MANAMA: The GCC insurance industry continues to grow at a double-digit CAGR despite a challenging 2014, backed by increased awareness and favorable regulatory changes in most of the GCC nations, according to an expert.
“The industry is thus expected to continue to grow in the upcoming period, driven by government spending on infrastructure and a gradual increase in insurance penetration level in the region. However, the persistent sluggishness in oil prices might put pressure on the GDP in the near term, creating challenges for its growth. In light of all these facts, the outlook for the GCC insurance industry is cautiously positive in the near to medium term”, says Sameena Ahmad, Managing Director, Alpen Capital (ME) Limited.
Alpen Capital announced the publication of its GCC Insurance Industry report. The report depicts the current scenario of the insurance industry across the GCC countries and major insurance segments, including life and non-life. The report also covers the recent trends, growth drivers, and challenges faced by the industry, in addition to presenting an outlook, in terms of premiums until 2020. It profiles some of the select insurance companies in the region, while evaluating their financial and valuation metrics.

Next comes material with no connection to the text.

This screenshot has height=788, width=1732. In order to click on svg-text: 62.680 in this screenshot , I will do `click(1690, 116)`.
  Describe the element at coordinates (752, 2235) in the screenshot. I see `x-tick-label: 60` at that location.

“Currently, the GCC insurance industry is transitioning from being a protected industry into a globally competitive sector. With governments realizing the importance of an efficient and stringent regulatory requirement to foster growth, the industry is seeing several reforms to combat challenges such as slowdown in profitability and premium growth resulting from intense competition. Soaring valuations and limited market share are discouraging consolidation in the industry; however stricter solvency and capital requirement regulations may push small players to consider M&A route to sustain and grow in the industry”, says Sanjay Vig, Managing Director, Alpen Capital (ME) Limited.